Layer (type)                 Output Shape              Param #   
=================================================================
D16 (Dense)                  (None, 3, 16)             48        
_________________________________________________________________
A (Activation)               (None, 3, 16)             0         
_________________________________________________________________
F (Flatten)                  (None, 48)                0         
_________________________________________________________________
D4 (Dense)                   (None, 4)                 196       
=================================================================
Total params: 244
Trainable params: 244
Non-trainable params: 0

For this summary the next image will hopefully provide little more sense on the input and output sizes for each layer.

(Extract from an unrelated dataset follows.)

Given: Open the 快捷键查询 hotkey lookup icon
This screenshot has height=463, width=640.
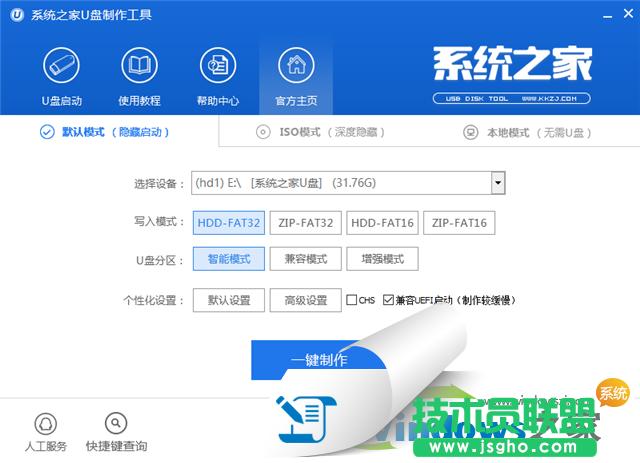Looking at the screenshot, I should 116,425.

The output shape for the Flatten layer as you can read is (None, 48). Here is the tip. You should read it (1, 48) or (2, 48) or ... or (16, 48) ... or (32, 48), ...

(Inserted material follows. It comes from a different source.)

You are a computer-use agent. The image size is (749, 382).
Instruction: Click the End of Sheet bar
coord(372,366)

In fact, None on that position means any batch size. For the inputs to recall, the first dimension means the batch size and the second means the number of input features.

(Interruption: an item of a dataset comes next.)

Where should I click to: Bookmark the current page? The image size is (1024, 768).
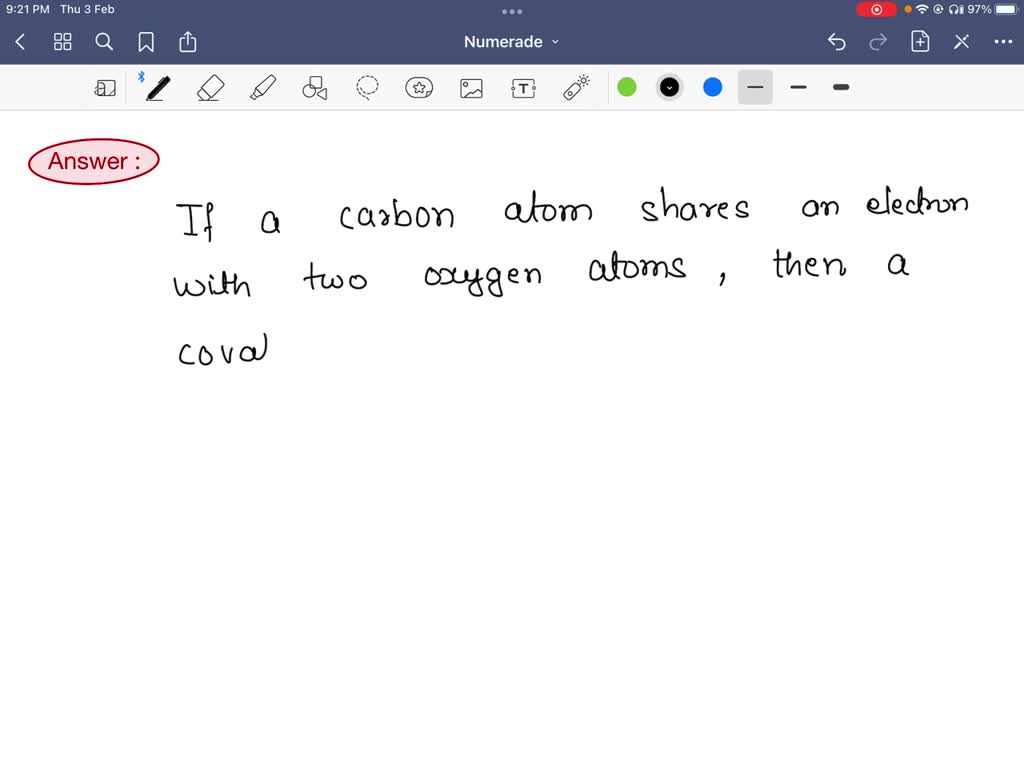[146, 42]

The role of the Flatten layer in Keras is super simple:

A flatten operation on a tensor reshapes the tensor to have the shape that is equal to the number of elements contained in tensor non including the batch dimension.

enter image description here


Note: I used the model.summary() method to provide the output shape and parameter details.

2
votes

It is rule of thumb that the first layer in your network should be the same shape as your data. For example our data is 28x28 images, and 28 layers of 28 neurons would be infeasible, so it makes more sense to 'flatten' that 28,28 into a 784x1. Instead of wriitng all the code to handle that ourselves, we add the Flatten() layer at the begining, and when the arrays are loaded into the model later, they'll automatically be flattened for us.

1
votes

I came across this recently, it certainly helped me understand: https://www.cs.ryerson.ca/~aharley/vis/conv/

So there's an input, a Conv2D, MaxPooling2D etc, the Flatten layers are at the end and show exactly how they are formed and how they go on to define the final classifications (0-9).

0
votes

Flatten make explicit how you serialize a multidimensional tensor (tipically the input one). This allows the mapping between the (flattened) input tensor and the first hidden layer. If the first hidden layer is "dense" each element of the (serialized) input tensor will be connected with each element of the hidden array. If you do not use Flatten, the way the input tensor is mapped onto the first hidden layer would be ambiguous.

0
votes

Here I would like to present another alternative to Flatten function. This may help to understand what is going on internally. The alternative method adds three more code lines. Instead of using

#==========================================Build a Model
model = tf.keras.models.Sequential()

model.add(keras.layers.Flatten(input_shape=(28, 28, 3)))#reshapes to (2352)=28x28x3
model.add(layers.experimental.preprocessing.Rescaling(1./255))#normalize
model.add(keras.layers.Dense(128,activation=tf.nn.relu))
model.add(keras.layers.Dense(2,activation=tf.nn.softmax))

model.build()
model.summary()# summary of the model

we can use

    #==========================================Build a Model
    tensor = tf.keras.backend.placeholder(dtype=tf.float32, shape=(None, 28, 28, 3))
    
    model = tf.keras.models.Sequential()
    
    model.add(keras.layers.InputLayer(input_tensor=tensor))
    model.add(keras.layers.Reshape([2352]))
model.add(layers.experimental.preprocessing.Rescaling(1./255))#normalize
    model.add(keras.layers.Dense(128,activation=tf.nn.relu))
    model.add(keras.layers.Dense(2,activation=tf.nn.softmax))
    
    model.build()
    model.summary()# summary of the model

In the second case, we first create a tensor (using a placeholder) and then create an Input layer. After, we reshape the tensor to flat form. So basically,

Create tensor->Create InputLayer->Reshape == Flatten

Flatten is a convenient function, doing all this automatically. Of course both ways has its specific use cases. Keras provides enough flexibility to manipulate the way you want to create a model.